• [Task requirements]
Each line of the material below needs to be returned exactly as written.
++++ Material for this task
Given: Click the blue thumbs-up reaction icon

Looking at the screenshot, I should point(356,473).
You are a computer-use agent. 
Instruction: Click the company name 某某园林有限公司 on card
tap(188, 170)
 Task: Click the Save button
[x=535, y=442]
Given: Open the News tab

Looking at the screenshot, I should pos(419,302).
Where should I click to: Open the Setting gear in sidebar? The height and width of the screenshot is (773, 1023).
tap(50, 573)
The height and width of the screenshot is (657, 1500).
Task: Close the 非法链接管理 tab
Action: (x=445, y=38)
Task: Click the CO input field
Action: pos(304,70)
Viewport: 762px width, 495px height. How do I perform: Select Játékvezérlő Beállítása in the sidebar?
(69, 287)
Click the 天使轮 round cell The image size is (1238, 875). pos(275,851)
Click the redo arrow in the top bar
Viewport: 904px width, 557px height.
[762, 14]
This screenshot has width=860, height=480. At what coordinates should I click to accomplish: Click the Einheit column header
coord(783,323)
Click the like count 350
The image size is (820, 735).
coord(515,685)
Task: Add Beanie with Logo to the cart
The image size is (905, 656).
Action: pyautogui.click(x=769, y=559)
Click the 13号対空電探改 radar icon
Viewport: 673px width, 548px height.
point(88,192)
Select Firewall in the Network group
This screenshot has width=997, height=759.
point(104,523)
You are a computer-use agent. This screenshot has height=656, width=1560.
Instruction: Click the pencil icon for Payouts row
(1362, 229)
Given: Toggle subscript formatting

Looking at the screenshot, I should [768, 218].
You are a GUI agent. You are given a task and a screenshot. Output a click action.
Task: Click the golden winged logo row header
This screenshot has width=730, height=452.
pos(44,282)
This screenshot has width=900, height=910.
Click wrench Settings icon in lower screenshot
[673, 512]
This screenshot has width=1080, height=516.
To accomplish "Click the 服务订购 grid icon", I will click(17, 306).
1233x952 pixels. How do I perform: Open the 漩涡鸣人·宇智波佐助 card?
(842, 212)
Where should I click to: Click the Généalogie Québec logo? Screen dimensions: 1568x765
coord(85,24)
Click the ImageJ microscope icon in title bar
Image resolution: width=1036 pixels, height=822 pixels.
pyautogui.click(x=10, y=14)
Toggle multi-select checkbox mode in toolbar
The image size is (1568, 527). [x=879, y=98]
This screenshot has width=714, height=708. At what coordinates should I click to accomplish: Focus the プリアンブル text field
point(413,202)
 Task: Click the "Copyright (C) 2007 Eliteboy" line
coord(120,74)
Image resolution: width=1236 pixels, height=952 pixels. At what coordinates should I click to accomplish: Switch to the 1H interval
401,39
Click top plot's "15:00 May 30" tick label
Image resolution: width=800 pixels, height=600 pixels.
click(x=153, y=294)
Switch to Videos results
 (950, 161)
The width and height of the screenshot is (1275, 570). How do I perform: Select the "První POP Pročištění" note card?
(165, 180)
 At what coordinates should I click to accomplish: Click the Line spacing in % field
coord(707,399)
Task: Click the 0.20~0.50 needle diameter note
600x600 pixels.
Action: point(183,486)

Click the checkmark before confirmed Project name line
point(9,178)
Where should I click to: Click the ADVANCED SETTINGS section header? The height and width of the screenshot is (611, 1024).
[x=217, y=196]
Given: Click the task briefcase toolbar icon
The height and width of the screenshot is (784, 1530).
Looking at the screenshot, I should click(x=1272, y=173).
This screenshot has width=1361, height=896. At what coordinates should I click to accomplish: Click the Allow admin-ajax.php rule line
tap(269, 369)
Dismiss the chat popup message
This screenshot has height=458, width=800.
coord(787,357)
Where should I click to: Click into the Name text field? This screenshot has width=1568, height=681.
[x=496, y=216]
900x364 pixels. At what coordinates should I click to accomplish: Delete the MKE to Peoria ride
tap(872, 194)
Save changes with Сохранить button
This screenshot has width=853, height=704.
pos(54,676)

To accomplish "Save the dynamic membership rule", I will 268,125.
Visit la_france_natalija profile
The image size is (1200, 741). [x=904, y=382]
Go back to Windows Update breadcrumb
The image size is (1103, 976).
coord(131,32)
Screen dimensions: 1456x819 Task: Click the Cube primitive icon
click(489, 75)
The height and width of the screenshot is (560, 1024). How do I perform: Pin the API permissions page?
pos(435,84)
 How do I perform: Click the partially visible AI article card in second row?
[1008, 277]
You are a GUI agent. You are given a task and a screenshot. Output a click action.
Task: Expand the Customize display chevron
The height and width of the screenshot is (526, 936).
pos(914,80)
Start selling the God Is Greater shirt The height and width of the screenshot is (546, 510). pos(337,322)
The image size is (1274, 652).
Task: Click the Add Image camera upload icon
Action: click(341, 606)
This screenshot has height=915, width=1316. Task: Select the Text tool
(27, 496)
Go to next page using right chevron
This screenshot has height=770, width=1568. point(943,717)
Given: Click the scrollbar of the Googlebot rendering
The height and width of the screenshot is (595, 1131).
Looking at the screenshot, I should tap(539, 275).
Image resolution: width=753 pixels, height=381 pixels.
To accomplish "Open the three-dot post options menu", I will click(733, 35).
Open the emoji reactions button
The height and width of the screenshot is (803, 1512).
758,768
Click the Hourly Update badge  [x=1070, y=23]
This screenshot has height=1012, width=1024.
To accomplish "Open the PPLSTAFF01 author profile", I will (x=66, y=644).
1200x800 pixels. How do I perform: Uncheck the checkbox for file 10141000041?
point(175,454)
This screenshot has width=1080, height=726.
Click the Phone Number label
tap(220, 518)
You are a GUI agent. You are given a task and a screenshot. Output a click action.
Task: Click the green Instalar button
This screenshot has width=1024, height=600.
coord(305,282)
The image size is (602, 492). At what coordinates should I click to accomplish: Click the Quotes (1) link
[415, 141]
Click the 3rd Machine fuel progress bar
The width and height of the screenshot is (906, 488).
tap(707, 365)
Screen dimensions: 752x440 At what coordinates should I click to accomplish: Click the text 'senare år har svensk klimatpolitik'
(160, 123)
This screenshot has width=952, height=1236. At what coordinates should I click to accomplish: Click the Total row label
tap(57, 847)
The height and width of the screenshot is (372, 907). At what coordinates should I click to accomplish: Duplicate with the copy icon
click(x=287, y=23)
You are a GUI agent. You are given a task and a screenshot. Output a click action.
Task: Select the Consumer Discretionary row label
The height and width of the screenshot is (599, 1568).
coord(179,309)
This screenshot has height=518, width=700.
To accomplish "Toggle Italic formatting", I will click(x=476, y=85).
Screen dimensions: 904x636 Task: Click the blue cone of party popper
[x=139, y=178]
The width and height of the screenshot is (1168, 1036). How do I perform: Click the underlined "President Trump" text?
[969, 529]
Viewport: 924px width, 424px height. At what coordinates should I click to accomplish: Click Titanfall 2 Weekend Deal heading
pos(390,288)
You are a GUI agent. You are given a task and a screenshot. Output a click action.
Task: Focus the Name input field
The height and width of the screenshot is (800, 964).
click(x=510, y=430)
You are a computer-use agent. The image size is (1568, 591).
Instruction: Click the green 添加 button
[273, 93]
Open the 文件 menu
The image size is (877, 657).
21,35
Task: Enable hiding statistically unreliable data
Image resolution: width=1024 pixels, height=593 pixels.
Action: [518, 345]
++++++++
• [Task solution]
Given: Click the blue thumbs-up reaction icon

Looking at the screenshot, I should point(356,473).
You are a computer-use agent. 
Instruction: Click the company name 某某园林有限公司 on card
tap(188, 170)
 Task: Click the Save button
[x=535, y=442]
Given: Open the News tab

Looking at the screenshot, I should pos(419,302).
Where should I click to: Open the Setting gear in sidebar? The height and width of the screenshot is (773, 1023).
tap(50, 573)
The height and width of the screenshot is (657, 1500).
Task: Close the 非法链接管理 tab
Action: (x=445, y=38)
Task: Click the CO input field
Action: pos(304,70)
Viewport: 762px width, 495px height. How do I perform: Select Játékvezérlő Beállítása in the sidebar?
(69, 287)
Click the 天使轮 round cell The image size is (1238, 875). pos(275,851)
Click the redo arrow in the top bar
Viewport: 904px width, 557px height.
[762, 14]
This screenshot has width=860, height=480. At what coordinates should I click to accomplish: Click the Einheit column header
coord(783,323)
Click the like count 350
The image size is (820, 735).
coord(515,685)
Task: Add Beanie with Logo to the cart
The image size is (905, 656).
Action: pyautogui.click(x=769, y=559)
Click the 13号対空電探改 radar icon
Viewport: 673px width, 548px height.
point(88,192)
Select Firewall in the Network group
This screenshot has width=997, height=759.
point(104,523)
You are a computer-use agent. This screenshot has height=656, width=1560.
Instruction: Click the pencil icon for Payouts row
(1362, 229)
Given: Toggle subscript formatting

Looking at the screenshot, I should [768, 218].
You are a GUI agent. You are given a task and a screenshot. Output a click action.
Task: Click the golden winged logo row header
This screenshot has width=730, height=452.
pos(44,282)
This screenshot has width=900, height=910.
Click wrench Settings icon in lower screenshot
[673, 512]
This screenshot has width=1080, height=516.
To accomplish "Click the 服务订购 grid icon", I will click(17, 306).
1233x952 pixels. How do I perform: Open the 漩涡鸣人·宇智波佐助 card?
(842, 212)
Where should I click to: Click the Généalogie Québec logo? Screen dimensions: 1568x765
coord(85,24)
Click the ImageJ microscope icon in title bar
Image resolution: width=1036 pixels, height=822 pixels.
pyautogui.click(x=10, y=14)
Toggle multi-select checkbox mode in toolbar
The image size is (1568, 527). [x=879, y=98]
This screenshot has width=714, height=708. At what coordinates should I click to accomplish: Focus the プリアンブル text field
point(413,202)
 Task: Click the "Copyright (C) 2007 Eliteboy" line
coord(120,74)
Image resolution: width=1236 pixels, height=952 pixels. At what coordinates should I click to accomplish: Switch to the 1H interval
401,39
Click top plot's "15:00 May 30" tick label
Image resolution: width=800 pixels, height=600 pixels.
click(x=153, y=294)
Switch to Videos results
 (950, 161)
The width and height of the screenshot is (1275, 570). How do I perform: Select the "První POP Pročištění" note card?
(165, 180)
 At what coordinates should I click to accomplish: Click the Line spacing in % field
coord(707,399)
Task: Click the 0.20~0.50 needle diameter note
600x600 pixels.
Action: point(183,486)

Click the checkmark before confirmed Project name line
point(9,178)
Where should I click to: Click the ADVANCED SETTINGS section header? The height and width of the screenshot is (611, 1024).
[x=217, y=196]
Given: Click the task briefcase toolbar icon
The height and width of the screenshot is (784, 1530).
Looking at the screenshot, I should click(x=1272, y=173).
This screenshot has width=1361, height=896. At what coordinates should I click to accomplish: Click the Allow admin-ajax.php rule line
tap(269, 369)
Dismiss the chat popup message
This screenshot has height=458, width=800.
coord(787,357)
Where should I click to: Click into the Name text field? This screenshot has width=1568, height=681.
[x=496, y=216]
900x364 pixels. At what coordinates should I click to accomplish: Delete the MKE to Peoria ride
tap(872, 194)
Save changes with Сохранить button
This screenshot has width=853, height=704.
pos(54,676)

To accomplish "Save the dynamic membership rule", I will 268,125.
Visit la_france_natalija profile
The image size is (1200, 741). [x=904, y=382]
Go back to Windows Update breadcrumb
The image size is (1103, 976).
coord(131,32)
Screen dimensions: 1456x819 Task: Click the Cube primitive icon
click(489, 75)
The height and width of the screenshot is (560, 1024). How do I perform: Pin the API permissions page?
pos(435,84)
 How do I perform: Click the partially visible AI article card in second row?
[1008, 277]
You are a GUI agent. You are given a task and a screenshot. Output a click action.
Task: Expand the Customize display chevron
The height and width of the screenshot is (526, 936).
pos(914,80)
Start selling the God Is Greater shirt The height and width of the screenshot is (546, 510). pos(337,322)
The image size is (1274, 652).
Task: Click the Add Image camera upload icon
Action: click(341, 606)
This screenshot has height=915, width=1316. Task: Select the Text tool
(27, 496)
Go to next page using right chevron
This screenshot has height=770, width=1568. point(943,717)
Given: Click the scrollbar of the Googlebot rendering
The height and width of the screenshot is (595, 1131).
Looking at the screenshot, I should tap(539, 275).
Image resolution: width=753 pixels, height=381 pixels.
To accomplish "Open the three-dot post options menu", I will click(733, 35).
Open the emoji reactions button
The height and width of the screenshot is (803, 1512).
758,768
Click the Hourly Update badge  [x=1070, y=23]
This screenshot has height=1012, width=1024.
To accomplish "Open the PPLSTAFF01 author profile", I will (x=66, y=644).
1200x800 pixels. How do I perform: Uncheck the checkbox for file 10141000041?
point(175,454)
This screenshot has width=1080, height=726.
Click the Phone Number label
tap(220, 518)
You are a GUI agent. You are given a task and a screenshot. Output a click action.
Task: Click the green Instalar button
This screenshot has width=1024, height=600.
coord(305,282)
The image size is (602, 492). At what coordinates should I click to accomplish: Click the Quotes (1) link
[415, 141]
Click the 3rd Machine fuel progress bar
The width and height of the screenshot is (906, 488).
tap(707, 365)
Screen dimensions: 752x440 At what coordinates should I click to accomplish: Click the text 'senare år har svensk klimatpolitik'
(160, 123)
This screenshot has width=952, height=1236. At what coordinates should I click to accomplish: Click the Total row label
tap(57, 847)
The height and width of the screenshot is (372, 907). At what coordinates should I click to accomplish: Duplicate with the copy icon
click(x=287, y=23)
You are a GUI agent. You are given a task and a screenshot. Output a click action.
Task: Select the Consumer Discretionary row label
The height and width of the screenshot is (599, 1568).
coord(179,309)
This screenshot has height=518, width=700.
To accomplish "Toggle Italic formatting", I will click(x=476, y=85).
Screen dimensions: 904x636 Task: Click the blue cone of party popper
[x=139, y=178]
The width and height of the screenshot is (1168, 1036). How do I perform: Click the underlined "President Trump" text?
[969, 529]
Viewport: 924px width, 424px height. At what coordinates should I click to accomplish: Click Titanfall 2 Weekend Deal heading
pos(390,288)
You are a GUI agent. You are given a task and a screenshot. Output a click action.
Task: Focus the Name input field
The height and width of the screenshot is (800, 964).
click(x=510, y=430)
You are a computer-use agent. The image size is (1568, 591).
Instruction: Click the green 添加 button
[273, 93]
Open the 文件 menu
The image size is (877, 657).
21,35
Task: Enable hiding statistically unreliable data
Image resolution: width=1024 pixels, height=593 pixels.
Action: [518, 345]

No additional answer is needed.